PASSAGE TO READ:

Saturday, June 19, 2010

Ideas for Solving the Debt Crisis

I'm going to collect novel ideas for improving the American debt crisis--I'm talking about individual debt, and not the debt crisis of our crazy, national deficit.

First up, a reader comment I saw on the New York Times today:

"There should be a direct debt exchange for consumers based in the Department of Treasury or Fed.

Taxpayers in good standing should be able to cash in high interest debt and pay it off, over time, with their taxs at 5-10%.

It makes not sense for American taxpayers/consumers to pay into a government that subsidizes the financial industry a in a dozen different ways (750 Billion TARP, 0% loans from the Fed, access to government bonds to sell) and they have these same taxpayers/consumers borrow from the financial industry at 20-30%.

And then allow fraudsters like the one's described in the article, take another bite out of these consumer/taxpayers.

INSTRUCTION A: Write out everything from the start of the records down to the line containing "(182, 116).", with both ends included.
The blog post and the records have no connection to each other.

DATA TO USE:
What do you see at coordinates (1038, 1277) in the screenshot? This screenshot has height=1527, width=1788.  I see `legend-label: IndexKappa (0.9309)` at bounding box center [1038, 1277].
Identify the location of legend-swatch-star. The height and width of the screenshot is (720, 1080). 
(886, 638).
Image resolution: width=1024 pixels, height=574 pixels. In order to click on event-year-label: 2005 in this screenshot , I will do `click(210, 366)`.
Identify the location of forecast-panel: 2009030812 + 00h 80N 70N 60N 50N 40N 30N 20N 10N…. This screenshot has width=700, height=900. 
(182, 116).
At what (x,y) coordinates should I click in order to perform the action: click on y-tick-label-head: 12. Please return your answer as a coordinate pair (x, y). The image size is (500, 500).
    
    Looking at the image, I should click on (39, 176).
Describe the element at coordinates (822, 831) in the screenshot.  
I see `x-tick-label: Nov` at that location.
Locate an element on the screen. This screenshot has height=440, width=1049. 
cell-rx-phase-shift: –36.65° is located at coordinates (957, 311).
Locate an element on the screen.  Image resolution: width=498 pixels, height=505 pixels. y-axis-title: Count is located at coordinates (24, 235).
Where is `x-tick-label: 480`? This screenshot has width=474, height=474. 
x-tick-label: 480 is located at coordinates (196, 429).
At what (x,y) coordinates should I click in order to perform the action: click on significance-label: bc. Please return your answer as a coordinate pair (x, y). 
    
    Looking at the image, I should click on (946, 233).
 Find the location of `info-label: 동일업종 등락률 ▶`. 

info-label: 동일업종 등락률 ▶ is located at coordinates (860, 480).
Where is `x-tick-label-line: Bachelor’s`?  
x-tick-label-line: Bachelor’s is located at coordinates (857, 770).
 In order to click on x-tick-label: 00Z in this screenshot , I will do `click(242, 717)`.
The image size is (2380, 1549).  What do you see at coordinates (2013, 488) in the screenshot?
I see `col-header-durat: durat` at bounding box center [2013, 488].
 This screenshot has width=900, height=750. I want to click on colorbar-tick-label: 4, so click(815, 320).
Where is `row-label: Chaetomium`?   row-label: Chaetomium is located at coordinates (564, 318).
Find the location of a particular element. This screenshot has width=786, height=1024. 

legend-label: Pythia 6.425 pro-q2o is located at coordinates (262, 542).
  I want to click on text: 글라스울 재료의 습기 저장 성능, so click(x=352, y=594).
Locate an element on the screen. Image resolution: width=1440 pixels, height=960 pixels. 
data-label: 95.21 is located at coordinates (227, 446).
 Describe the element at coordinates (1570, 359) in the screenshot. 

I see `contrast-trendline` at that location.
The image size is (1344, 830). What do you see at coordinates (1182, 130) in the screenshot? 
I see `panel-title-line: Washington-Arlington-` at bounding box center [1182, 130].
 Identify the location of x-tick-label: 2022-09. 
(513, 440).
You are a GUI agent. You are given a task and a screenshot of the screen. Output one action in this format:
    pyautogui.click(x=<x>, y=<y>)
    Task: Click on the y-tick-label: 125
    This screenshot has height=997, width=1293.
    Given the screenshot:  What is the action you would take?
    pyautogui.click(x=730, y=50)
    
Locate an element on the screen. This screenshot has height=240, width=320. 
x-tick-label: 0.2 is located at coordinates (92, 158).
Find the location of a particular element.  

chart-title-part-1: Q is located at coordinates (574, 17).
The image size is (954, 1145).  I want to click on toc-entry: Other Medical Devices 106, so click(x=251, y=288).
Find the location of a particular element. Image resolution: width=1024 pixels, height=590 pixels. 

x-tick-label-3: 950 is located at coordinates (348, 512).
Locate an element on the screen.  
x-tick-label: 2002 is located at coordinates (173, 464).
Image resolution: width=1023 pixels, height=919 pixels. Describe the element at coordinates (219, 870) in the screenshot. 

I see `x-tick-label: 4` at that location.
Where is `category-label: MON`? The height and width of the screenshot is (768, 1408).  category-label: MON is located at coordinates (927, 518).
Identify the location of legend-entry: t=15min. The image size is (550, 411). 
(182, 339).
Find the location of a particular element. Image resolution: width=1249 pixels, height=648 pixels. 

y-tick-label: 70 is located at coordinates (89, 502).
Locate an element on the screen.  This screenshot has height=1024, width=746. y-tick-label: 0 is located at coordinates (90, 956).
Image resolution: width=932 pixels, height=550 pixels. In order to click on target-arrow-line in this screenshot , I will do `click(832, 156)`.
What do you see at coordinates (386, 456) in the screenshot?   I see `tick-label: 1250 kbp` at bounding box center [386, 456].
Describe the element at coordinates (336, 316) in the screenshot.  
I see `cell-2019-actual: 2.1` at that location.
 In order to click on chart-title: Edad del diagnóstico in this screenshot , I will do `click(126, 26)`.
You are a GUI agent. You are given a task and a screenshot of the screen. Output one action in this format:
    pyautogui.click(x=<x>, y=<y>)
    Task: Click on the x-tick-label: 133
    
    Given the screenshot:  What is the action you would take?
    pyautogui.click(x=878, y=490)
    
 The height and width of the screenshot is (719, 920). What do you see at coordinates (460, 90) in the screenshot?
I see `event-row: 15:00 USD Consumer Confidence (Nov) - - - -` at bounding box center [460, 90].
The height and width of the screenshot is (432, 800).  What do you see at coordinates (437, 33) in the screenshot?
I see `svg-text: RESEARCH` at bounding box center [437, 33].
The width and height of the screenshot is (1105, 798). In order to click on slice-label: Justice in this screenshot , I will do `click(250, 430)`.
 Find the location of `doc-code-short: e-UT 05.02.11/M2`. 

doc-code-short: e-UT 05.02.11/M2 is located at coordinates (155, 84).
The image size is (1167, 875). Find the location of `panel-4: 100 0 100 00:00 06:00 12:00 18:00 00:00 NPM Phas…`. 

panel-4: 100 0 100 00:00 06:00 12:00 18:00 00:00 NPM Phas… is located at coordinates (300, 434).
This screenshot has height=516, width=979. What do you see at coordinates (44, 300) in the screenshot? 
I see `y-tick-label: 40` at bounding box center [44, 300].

INSTRUCTION B: Reproduce everything in the blog post on the debt crisis from "Saturday, June 19, 2010" down to "crazy, national deficit.", word for word.

TASK RESPONSE A:
What do you see at coordinates (1038, 1277) in the screenshot? This screenshot has height=1527, width=1788.  I see `legend-label: IndexKappa (0.9309)` at bounding box center [1038, 1277].
Identify the location of legend-swatch-star. The height and width of the screenshot is (720, 1080). 
(886, 638).
Image resolution: width=1024 pixels, height=574 pixels. In order to click on event-year-label: 2005 in this screenshot , I will do `click(210, 366)`.
Identify the location of forecast-panel: 2009030812 + 00h 80N 70N 60N 50N 40N 30N 20N 10N…. This screenshot has width=700, height=900. 
(182, 116).

TASK RESPONSE B:
Saturday, June 19, 2010

Ideas for Solving the Debt Crisis

I'm going to collect novel ideas for improving the American debt crisis--I'm talking about individual debt, and not the debt crisis of our crazy, national deficit.